● What is being asked
Please return every line below that contains the string "Open".

* * * * * * *

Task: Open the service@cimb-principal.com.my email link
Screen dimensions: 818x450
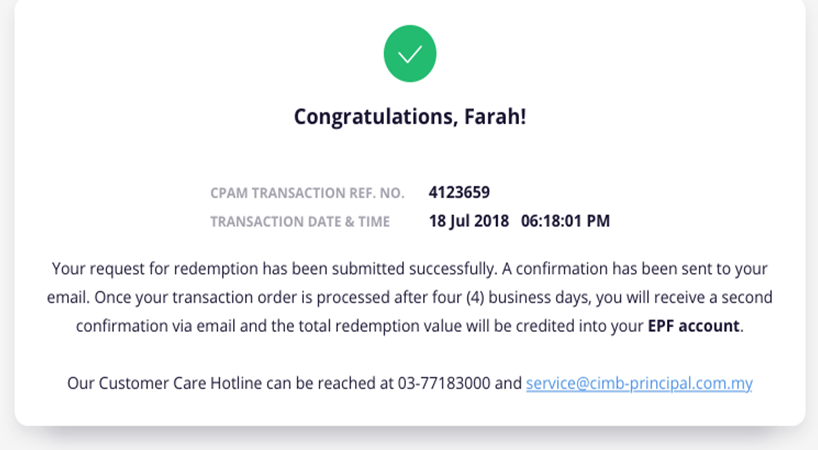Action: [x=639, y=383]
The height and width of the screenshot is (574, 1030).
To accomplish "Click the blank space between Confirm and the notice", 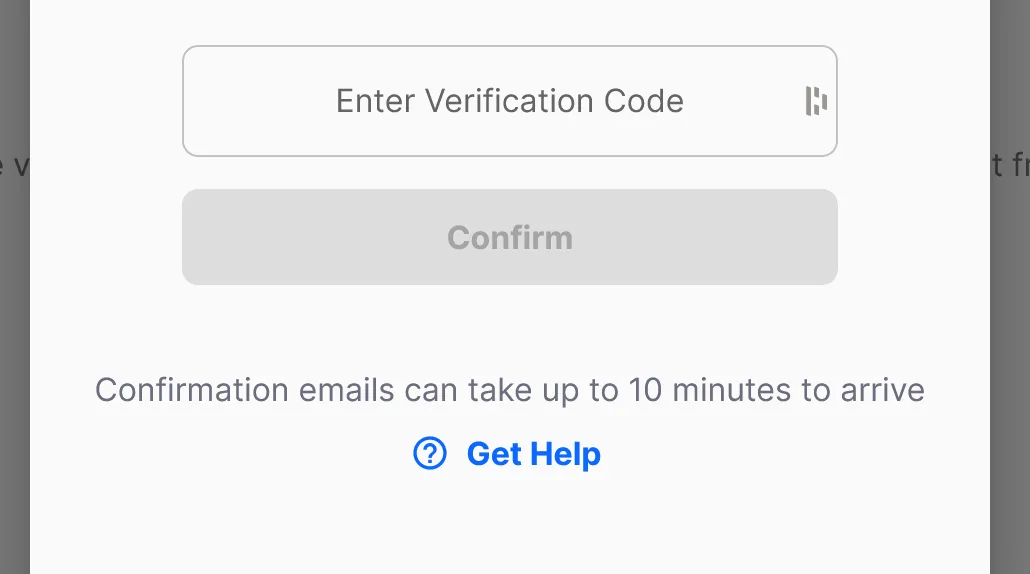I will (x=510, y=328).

* * * * * * *

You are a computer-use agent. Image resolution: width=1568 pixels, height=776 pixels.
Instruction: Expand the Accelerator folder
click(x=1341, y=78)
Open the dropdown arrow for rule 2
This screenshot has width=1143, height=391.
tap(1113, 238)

* * * * * * *

● Exercise output
Task: Open the service@cimb-principal.com.my email link
Open the dropdown arrow for rule 2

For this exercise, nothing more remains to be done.